# Titanium Ti01 wire 26/24g



## whatalotigot (17/7/15)

Hey guys,

Really looking to find some titanium wire. ti01 in lower gauge sizes 24/26/28 if possible locally.

If no one has stock i rate it would be best to get this in as it seems the future of temp sense and health vaping would be with Titanium.


----------



## drew (17/7/15)

whatalotigot said:


> Hey guys,
> 
> Really looking to find some titanium wire. ti01 in lower gauge sizes 24/26/28 if possible locally.
> 
> If no one has stock i rate it would be best to get this in as it seems the future of temp sense and health vaping would be with Titanium.



I was under the impression that titanium would be the "healthiest" option but after reading these a bit earlier today I'm not so sure anymore.

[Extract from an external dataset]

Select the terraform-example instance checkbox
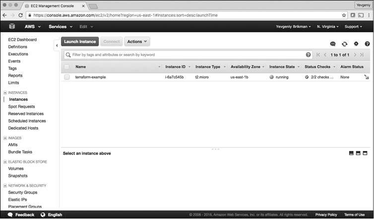 (x=67, y=77)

It seems it will be safe to use on a TC mod, but I'm unsure of what the benefits over Ni200 are...

http://www.stealthvape.co.uk/titanium_wires_for_vaping
http://www.stealthvape.co.uk/titanium_wire_update


----------



## SamuraiTheVapor (17/7/15)

In those articles he was using "shelf titanium" - you do get special titanium made for vapers, and it is designed to "pop" before it exceeds oxidation temperatures.

Reactions: Like 1 | Agree 1


----------



## drew (17/7/15)

SamuraiTheVapor said:


> In those articles he was using "shelf titanium" - you do get special titanium made for vapers, and it is designed to "pop" before it exceeds oxidation temperatures.

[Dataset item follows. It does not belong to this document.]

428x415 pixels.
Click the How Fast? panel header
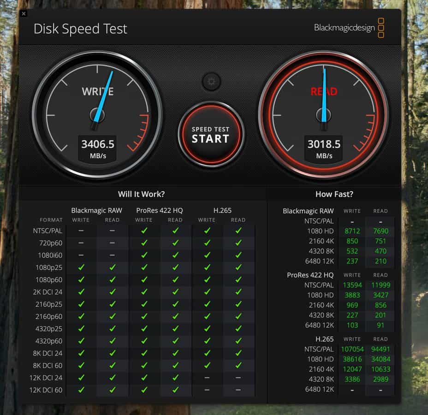[334, 194]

Thanks @SamuraiTheVapor. I assume it's some type of alloy, does it have a name or grade we can identify it by?


----------



## SamuraiTheVapor (17/7/15)

@drew


Spoiler: Click on me!



Sweet Spot Vapors Ti Wire is a revolutionary new vaping product. Ti wire is a temperature regulated resistance wire. This allows for UN-paralleled consistency and safety. Our positive temperature coefficient is suitable for BOTH mechanical devices, as well as regulated devices. Our Titanium will work with VV, VW and "Temperature Protected" devices. Since the calibration scale for Ni200 is very loose to begin with (not all Ni wire has the same tempco) the calibration discrepancy between "Ni200" and our specific Titanium wire should be negligible.

Our Titanium is NOT off the shelf metal. We have invested over one year of research and development, to solve the problems associated with "off the shelf" Titanium resistance wire. You will not find any other product like Ti wire on the market. It is specifically designed, from the ground up, for vaping and represents a first and only category, for "vape specific" Titanium.

Ti wire raises in resistance once it's optimum temperature is reached. This keeps your vapor cool and consistent, from the beginning of your hit to the end. Since the wire starts at a lower resistance, it comes up to temperature very quickly, until it's optimum is reached. Then the resistance climbs according to the amount of power that is put into the wire. This reduces the strain on your battery, while offering complete control of the heat inside of your atomizer.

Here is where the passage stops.